++++ PASSAGE SHOWN
Holmes v. Fed. Election Comm'n, 16-5194

Decision Date28 November 2017
Docket NumberNo. 16-5194,16-5194
Citation875 F.3d 1153
Parties Laura HOLMES and Paul Jost, Appellants v. FEDERAL ELECTION COMMISSION, Appellee
CourtU.S. Court of Appeals — District of Columbia Circuit

Allen Dickerson argued the cause and filed the briefs for appellants. Owen D. Yeates entered an appearance.

Erin Chlopak, Acting Assistant General Counsel, Federal Election Commission, argued the cause for appellee. With her on the brief were Lisa J. Stevenson, Deputy General Counsel, Kevin Deeley, Associate General Counsel, and Steve N. Hajjar and Charles Kitcher, Attorneys.

J. Gerald Hebert, Fred Wertheimer, and Donald J. Simon were on the brief for amici curiae Campaign Legal Center and Democracy 21 in support of appellee.
++++++++
- WRITTEN INSTRUCTION A
According to the case header, who argued the cause for the appellants?
- WRITTEN INSTRUCTION B
In the records, retype word for word the lines from the one containing "虫歯治療 (547, 1216)" up to and including the one containing "وارد بشوید (417, 2372)".
The records that follow are unrelated to the court case above.
++++ DATA PROVIDED
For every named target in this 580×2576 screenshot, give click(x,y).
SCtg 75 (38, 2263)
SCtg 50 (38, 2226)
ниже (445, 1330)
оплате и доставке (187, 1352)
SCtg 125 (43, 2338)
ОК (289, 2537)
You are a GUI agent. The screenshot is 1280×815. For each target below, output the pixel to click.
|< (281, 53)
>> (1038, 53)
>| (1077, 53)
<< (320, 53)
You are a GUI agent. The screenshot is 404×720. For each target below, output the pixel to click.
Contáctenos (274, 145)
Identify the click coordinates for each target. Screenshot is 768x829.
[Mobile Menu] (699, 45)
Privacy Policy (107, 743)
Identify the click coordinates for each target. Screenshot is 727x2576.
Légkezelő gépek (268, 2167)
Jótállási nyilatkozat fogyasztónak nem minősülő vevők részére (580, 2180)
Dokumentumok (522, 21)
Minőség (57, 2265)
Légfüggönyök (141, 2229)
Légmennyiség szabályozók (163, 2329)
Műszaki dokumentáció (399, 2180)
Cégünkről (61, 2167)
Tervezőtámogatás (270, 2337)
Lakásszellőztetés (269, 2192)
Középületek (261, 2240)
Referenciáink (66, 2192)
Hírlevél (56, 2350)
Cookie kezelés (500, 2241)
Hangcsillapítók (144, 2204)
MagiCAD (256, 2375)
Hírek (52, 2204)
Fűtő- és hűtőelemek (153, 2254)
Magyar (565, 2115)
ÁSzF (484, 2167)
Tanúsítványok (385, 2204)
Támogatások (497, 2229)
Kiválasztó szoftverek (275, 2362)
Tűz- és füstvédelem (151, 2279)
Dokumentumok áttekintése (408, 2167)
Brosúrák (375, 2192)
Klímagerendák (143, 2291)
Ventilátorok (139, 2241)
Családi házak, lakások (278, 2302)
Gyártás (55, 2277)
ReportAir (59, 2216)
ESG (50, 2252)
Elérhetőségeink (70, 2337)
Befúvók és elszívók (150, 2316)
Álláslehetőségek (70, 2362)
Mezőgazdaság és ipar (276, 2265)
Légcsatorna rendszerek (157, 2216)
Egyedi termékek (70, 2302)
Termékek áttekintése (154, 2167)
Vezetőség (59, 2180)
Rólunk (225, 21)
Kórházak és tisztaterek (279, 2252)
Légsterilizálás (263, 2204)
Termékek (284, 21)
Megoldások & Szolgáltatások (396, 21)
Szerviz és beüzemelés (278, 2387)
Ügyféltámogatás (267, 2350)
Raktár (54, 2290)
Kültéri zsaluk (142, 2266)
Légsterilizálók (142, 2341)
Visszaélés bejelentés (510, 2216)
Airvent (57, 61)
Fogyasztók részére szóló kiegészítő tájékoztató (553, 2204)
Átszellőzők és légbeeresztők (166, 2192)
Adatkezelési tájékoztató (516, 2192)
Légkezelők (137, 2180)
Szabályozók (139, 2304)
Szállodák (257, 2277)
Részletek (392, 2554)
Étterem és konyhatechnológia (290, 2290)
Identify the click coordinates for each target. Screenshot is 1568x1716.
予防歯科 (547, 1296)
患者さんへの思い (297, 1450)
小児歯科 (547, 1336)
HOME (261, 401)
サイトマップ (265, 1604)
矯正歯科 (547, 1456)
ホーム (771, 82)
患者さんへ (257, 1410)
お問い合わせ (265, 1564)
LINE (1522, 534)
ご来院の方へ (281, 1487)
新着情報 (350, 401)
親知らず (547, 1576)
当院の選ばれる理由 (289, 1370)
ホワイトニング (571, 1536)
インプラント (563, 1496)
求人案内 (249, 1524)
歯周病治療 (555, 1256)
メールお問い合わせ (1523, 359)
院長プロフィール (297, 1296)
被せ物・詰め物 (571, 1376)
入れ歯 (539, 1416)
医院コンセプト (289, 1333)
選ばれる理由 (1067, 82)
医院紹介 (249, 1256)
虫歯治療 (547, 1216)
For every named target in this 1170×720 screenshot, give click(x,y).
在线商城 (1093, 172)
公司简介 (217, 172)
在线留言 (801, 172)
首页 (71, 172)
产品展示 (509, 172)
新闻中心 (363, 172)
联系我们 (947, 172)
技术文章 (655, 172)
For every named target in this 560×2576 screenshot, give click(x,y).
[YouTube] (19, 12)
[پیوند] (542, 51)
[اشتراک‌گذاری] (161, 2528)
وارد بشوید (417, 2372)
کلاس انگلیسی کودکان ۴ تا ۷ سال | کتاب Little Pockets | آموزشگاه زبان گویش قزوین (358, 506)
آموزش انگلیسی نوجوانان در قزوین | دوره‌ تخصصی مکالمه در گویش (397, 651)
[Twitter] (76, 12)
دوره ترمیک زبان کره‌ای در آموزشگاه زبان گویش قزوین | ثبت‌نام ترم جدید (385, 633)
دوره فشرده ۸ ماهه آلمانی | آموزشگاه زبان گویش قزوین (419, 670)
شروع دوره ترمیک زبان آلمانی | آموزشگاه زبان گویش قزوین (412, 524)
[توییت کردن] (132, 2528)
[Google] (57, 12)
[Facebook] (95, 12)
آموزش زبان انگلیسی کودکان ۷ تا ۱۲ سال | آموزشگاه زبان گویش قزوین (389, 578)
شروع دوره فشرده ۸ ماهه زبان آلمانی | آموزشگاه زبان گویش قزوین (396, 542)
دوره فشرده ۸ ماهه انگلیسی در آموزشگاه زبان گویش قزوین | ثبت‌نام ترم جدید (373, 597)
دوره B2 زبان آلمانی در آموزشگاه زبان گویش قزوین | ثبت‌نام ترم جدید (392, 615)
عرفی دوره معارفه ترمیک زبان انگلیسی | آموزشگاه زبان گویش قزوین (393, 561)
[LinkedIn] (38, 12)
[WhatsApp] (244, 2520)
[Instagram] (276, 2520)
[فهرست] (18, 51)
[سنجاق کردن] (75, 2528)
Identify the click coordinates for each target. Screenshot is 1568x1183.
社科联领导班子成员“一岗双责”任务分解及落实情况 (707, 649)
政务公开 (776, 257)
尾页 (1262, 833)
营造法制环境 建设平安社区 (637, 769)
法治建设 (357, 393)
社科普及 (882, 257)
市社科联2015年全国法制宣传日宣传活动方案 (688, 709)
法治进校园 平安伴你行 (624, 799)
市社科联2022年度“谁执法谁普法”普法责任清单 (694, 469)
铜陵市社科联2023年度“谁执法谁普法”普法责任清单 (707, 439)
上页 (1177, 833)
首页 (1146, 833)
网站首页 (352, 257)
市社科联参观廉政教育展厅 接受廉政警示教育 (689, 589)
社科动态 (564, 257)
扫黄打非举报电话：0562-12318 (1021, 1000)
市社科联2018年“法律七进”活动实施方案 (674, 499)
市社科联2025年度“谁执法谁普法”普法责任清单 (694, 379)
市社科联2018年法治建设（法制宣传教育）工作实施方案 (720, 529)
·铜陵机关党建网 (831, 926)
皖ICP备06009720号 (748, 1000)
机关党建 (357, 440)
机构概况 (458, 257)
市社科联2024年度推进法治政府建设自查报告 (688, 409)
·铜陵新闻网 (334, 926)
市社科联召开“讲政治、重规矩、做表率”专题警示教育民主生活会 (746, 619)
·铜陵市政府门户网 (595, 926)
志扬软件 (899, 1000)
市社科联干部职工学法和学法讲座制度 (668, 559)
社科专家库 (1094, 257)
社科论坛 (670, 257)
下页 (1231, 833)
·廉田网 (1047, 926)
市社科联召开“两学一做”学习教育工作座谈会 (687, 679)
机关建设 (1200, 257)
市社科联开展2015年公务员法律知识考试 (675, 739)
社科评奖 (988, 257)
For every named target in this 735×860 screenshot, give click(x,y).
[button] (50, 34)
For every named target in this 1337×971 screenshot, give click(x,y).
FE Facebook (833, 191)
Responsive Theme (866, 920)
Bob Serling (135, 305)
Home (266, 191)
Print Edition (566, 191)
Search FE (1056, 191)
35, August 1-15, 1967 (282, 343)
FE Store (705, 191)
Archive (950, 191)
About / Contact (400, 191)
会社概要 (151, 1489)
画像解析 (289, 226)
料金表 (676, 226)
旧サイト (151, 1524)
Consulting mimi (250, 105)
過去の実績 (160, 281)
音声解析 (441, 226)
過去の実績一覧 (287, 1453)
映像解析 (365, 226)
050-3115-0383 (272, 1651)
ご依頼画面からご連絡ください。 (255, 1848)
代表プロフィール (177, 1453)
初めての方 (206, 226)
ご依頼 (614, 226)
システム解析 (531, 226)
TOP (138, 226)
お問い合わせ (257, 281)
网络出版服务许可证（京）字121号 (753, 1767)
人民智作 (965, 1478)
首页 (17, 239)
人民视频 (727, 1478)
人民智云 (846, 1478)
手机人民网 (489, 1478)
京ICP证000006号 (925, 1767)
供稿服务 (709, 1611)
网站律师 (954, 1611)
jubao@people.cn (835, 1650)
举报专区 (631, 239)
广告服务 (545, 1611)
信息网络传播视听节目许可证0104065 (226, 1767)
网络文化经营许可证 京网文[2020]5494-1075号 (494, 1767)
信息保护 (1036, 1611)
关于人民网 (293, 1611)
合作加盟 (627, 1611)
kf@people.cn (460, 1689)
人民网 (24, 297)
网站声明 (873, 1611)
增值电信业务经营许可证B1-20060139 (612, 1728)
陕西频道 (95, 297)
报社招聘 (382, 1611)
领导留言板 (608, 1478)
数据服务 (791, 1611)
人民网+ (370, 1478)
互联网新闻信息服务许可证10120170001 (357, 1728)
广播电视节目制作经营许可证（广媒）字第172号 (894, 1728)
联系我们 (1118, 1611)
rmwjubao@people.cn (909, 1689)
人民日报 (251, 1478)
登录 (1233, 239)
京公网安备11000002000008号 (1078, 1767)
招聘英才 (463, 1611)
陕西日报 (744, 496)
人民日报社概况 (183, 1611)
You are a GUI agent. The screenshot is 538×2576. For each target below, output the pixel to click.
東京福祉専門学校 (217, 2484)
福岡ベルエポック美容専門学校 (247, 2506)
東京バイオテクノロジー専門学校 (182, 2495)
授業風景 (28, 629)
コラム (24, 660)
++++++++
- COMPLETE OUTPUT A
Allen Dickerson

- COMPLETE OUTPUT B
虫歯治療 (547, 1216)
For every named target in this 1170×720 screenshot, give click(x,y).
在线商城 (1093, 172)
公司简介 (217, 172)
在线留言 (801, 172)
首页 (71, 172)
产品展示 (509, 172)
新闻中心 (363, 172)
联系我们 (947, 172)
技术文章 (655, 172)
For every named target in this 560×2576 screenshot, give click(x,y).
[YouTube] (19, 12)
[پیوند] (542, 51)
[اشتراک‌گذاری] (161, 2528)
وارد بشوید (417, 2372)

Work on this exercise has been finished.